Knowledge-Based Flow of Control in Computer-Aided Learning
Geoffrey I. Webb · 1986
In this paper I examine the utilisation of knowledge representation in Computer-Aided Learning (CAL) with the aim of establishing knowledge-based CAL techniques that are best suited to current technology. Most existing knowledge-based CAL systems attempt to generate the entire instructional sequence directly from a domain knowledge base. Such systems suffer from several limitations. These limitations include: 1. It is questionable whether the techniques exist to produce such systems for any but a highly restricted set of domains. 2. Even for those domains in which such systems can be produced the overheads are prohibitive for most purposes. Given these limitations, I argue that knowledge representation should be utilised in CAL only for those aspects of the instructional process for which it results in substantial gains without prohibitive overheads. I demonstrate that one aspect of CAL for which this holds is for managing flow of control within instructional material.
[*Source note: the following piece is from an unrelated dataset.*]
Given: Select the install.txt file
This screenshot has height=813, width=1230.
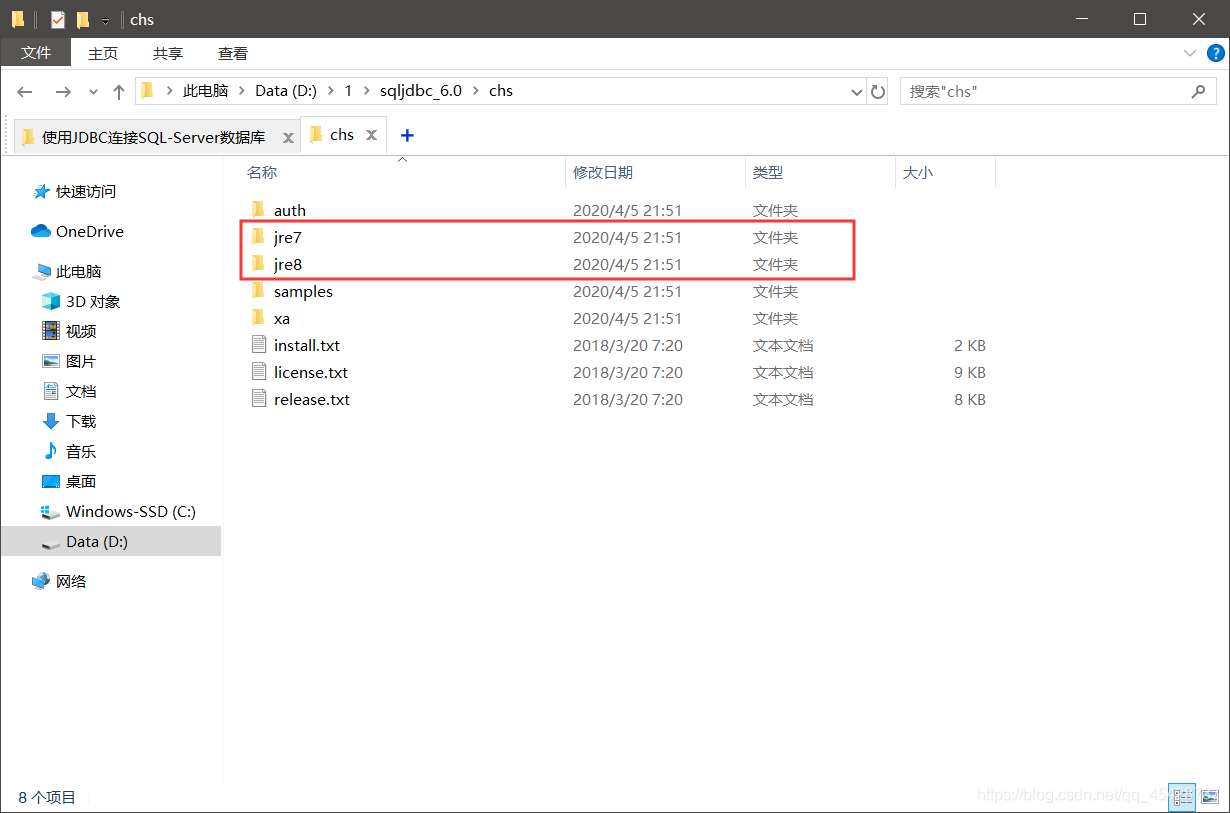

I provide a detailed description of feature networks. These are a variant of M.A.K. Halliday’s system network formalism. Feature networks are a knowledge representation formalism that efficiently encodes exactly the knowledge that is required for knowledge-based flow of control. It is shown that computer based lessons that utilise feature networks for control flow of control are extremely economic in terms of both authoring time and computer resources while providing highly responsive tuition. DABIS, a system that embodies the methodology outlined above, has been implemented and is described.